Oleh : Rm. Petrus Santoso SCJ
| Red-Joss.com | Waktu yang dimiliki oleh semua orang itu sama persis. Sehari itu 24 jam. Tapi yang membedakan itu pilihan tiap orang itu tidak sama. Ada orang yang memilih untuk sakit bersama masa lalu. Ada orang yang memilih menikmati masa sekarang. Tapi ada pula yang memilih bermimpi saja untuk masa depan.
Lalu, siapa yang merasa paling bahagia di antara ketiga pilihan itu? Pilihan itu selalu relatif, karena siapa pun yang memilih, telah memiliki prinsip yang kuat.
Dulu, aku banyak membaca, sekarang aku banyak “menemukan sendiri”. Diusiaku yang semakin bertambah, dengan kepercayaan diri yang bertambah pula, cara berpikir, merasa dan bertindakku bisa diukur semuanya. Alam semesta menyediakan bahannya dan aku harus peka mengambilnya. Tidak ada ambisi, yang ada adalah keterbukaan hati dan kepasrahan. “Nrimo.”
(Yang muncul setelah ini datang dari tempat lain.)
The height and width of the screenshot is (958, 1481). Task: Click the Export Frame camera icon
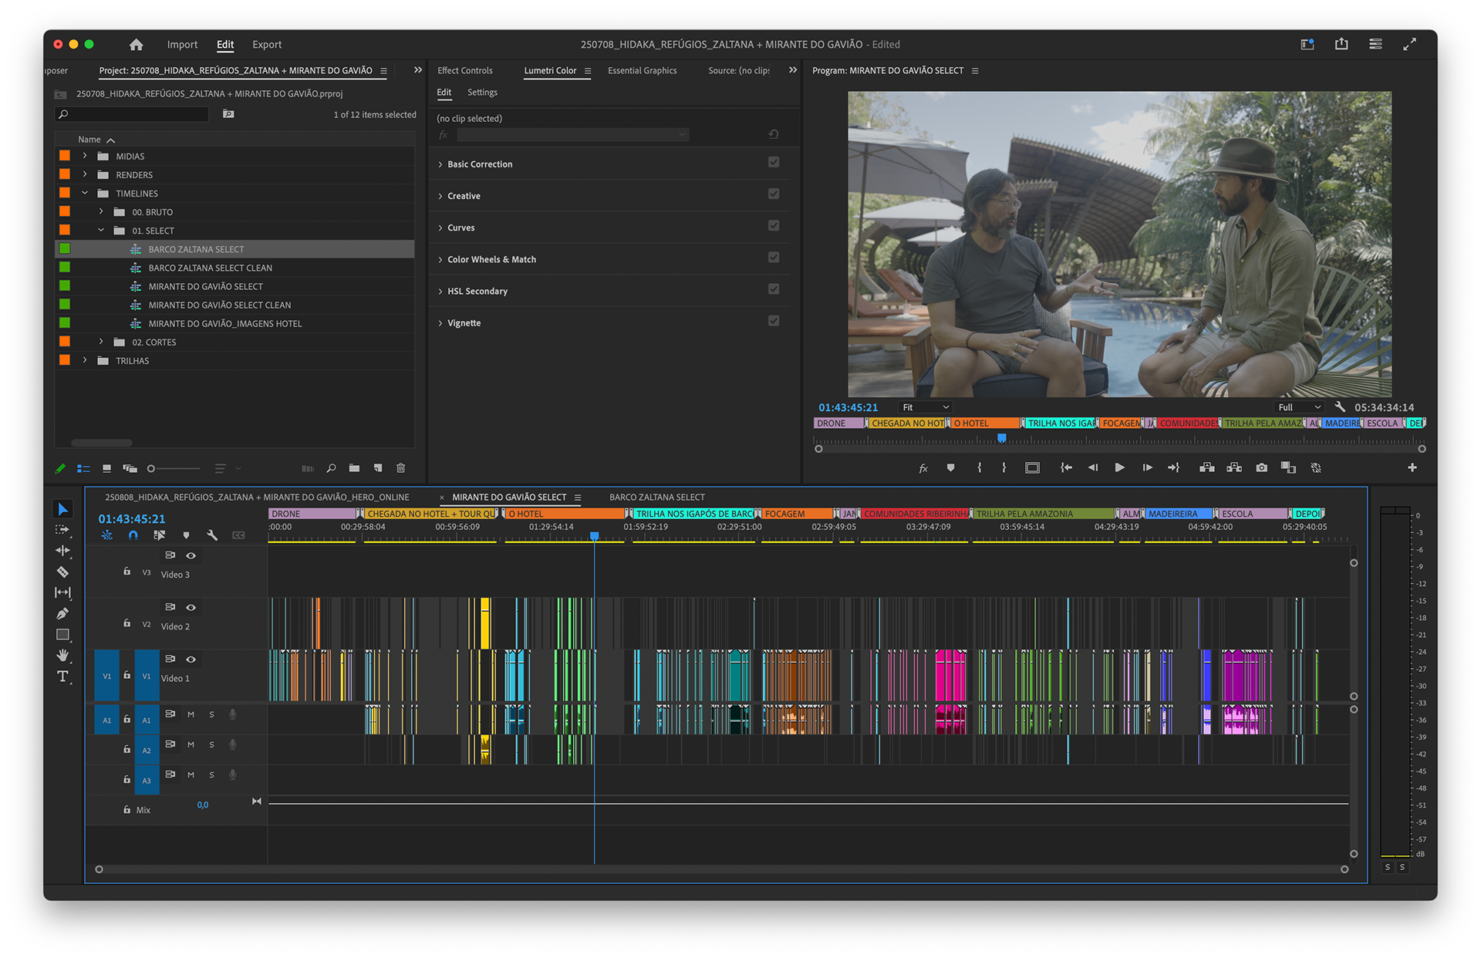(1261, 467)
Bahasa rohaninya “Nrimo” adalah “siap sedia”. Siap sedia dipakai oleh Tuhan untuk apa saja. Sebab, aku punya, dan aku siap membagikannya. Juga aku terus mencari dan yang kutemukan itu akan kuberikan. Aku sekarang berjuang, dan hasil perjuanganku itu akan kuberikan kepada yang membutuhkan.
Hidup dengan cara seperti ini, kurasakan semakin nikmat, semakin bebas, dan mudah bersyukurnya. Yang penting adalah tidak ada gelisah, tidak ada cemas, tidak ada keraguan dan tidak takut. Semua langkah ringan diayunkan. Kegagalan dan keberhasilan adalah pencapaian, karena keduanya tetap ada pelajarannya, ada nilainya, ada maknanya. Ini sumbernya: “Nrimo.”